▶ **Problem details**: If a line below includes the string "will", copy it.

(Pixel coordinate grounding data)
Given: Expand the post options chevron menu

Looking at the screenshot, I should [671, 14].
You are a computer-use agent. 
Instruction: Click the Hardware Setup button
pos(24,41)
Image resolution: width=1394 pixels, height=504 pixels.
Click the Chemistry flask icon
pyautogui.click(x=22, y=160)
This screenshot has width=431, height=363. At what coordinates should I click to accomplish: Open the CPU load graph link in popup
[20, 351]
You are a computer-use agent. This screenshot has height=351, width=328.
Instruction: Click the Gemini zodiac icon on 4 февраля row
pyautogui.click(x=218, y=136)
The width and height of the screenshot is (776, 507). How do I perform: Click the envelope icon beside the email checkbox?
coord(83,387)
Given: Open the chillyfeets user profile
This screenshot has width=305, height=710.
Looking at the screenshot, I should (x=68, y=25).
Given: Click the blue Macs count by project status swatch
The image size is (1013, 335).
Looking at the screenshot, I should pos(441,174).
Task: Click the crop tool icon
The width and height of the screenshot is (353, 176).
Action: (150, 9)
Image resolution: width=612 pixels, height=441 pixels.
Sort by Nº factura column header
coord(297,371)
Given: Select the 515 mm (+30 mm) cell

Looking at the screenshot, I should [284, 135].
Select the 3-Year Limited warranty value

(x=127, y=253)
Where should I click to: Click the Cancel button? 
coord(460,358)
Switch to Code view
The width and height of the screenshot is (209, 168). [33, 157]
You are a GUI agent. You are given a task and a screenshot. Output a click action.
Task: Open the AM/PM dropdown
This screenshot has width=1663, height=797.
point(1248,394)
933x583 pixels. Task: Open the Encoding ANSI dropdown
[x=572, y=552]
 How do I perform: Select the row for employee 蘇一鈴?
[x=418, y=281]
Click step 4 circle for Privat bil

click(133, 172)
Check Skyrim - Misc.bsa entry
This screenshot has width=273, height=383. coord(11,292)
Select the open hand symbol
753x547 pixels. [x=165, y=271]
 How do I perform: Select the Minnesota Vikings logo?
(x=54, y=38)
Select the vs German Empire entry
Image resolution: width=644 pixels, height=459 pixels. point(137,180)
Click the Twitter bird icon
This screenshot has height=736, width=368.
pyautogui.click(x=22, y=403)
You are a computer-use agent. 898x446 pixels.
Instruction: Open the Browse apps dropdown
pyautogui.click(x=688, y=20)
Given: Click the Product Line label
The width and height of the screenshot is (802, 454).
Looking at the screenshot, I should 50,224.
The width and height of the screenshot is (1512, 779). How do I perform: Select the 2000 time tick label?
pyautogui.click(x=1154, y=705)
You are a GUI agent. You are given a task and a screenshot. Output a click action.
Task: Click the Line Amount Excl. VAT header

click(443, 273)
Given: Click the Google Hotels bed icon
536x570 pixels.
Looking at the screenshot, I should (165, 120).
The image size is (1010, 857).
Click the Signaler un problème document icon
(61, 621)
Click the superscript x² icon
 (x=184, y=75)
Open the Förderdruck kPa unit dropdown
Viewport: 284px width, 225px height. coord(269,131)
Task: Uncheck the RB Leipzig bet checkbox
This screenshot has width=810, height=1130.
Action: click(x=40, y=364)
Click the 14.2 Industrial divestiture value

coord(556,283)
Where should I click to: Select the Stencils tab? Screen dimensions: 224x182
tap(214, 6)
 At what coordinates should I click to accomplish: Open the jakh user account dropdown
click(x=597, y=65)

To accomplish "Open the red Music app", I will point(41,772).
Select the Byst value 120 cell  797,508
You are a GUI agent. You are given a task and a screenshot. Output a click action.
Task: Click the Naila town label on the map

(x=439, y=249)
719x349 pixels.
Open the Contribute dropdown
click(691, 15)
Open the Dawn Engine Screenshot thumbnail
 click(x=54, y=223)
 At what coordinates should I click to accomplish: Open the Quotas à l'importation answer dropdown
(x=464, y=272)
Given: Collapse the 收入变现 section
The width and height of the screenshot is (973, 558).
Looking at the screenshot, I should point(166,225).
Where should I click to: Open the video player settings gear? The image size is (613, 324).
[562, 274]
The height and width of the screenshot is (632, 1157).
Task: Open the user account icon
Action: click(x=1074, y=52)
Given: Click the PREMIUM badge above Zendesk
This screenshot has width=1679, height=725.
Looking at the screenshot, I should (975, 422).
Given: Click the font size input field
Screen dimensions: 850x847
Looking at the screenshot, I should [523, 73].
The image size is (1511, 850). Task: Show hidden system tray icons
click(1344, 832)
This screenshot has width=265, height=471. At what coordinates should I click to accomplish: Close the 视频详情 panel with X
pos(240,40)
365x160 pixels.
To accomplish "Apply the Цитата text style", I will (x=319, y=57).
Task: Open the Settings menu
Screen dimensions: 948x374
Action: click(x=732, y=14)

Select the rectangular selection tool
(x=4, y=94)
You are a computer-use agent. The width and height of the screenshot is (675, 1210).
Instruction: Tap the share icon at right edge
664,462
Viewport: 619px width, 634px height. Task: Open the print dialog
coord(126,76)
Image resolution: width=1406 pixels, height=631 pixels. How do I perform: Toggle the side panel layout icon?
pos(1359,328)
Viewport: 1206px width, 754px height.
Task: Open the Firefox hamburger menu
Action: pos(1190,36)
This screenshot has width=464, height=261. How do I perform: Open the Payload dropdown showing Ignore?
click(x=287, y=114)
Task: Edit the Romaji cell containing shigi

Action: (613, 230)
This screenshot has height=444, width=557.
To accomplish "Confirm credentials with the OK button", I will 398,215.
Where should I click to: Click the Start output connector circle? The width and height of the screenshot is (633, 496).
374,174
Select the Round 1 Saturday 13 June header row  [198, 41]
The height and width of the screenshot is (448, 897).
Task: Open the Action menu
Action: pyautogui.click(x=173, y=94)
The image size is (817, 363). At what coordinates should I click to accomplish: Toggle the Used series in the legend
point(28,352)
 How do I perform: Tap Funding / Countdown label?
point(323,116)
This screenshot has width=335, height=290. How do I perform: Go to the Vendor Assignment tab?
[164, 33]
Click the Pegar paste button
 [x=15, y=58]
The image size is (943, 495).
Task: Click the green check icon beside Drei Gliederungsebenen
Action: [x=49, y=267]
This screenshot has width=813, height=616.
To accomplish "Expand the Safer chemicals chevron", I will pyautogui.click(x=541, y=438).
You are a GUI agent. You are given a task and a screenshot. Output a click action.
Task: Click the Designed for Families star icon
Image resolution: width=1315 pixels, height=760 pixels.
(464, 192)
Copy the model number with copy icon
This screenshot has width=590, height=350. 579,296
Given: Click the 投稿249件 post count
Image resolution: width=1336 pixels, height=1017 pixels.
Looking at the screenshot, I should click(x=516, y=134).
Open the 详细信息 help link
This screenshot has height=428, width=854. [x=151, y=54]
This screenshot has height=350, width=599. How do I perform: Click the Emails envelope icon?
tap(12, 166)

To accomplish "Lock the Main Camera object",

▶ **Reply**:
To accomplish "Open the red Music app", I will point(41,772).
To accomplish "Apply the Цитата text style", I will (x=319, y=57).
To accomplish "Confirm credentials with the OK button", I will 398,215.
To accomplish "Expand the Safer chemicals chevron", I will pyautogui.click(x=541, y=438).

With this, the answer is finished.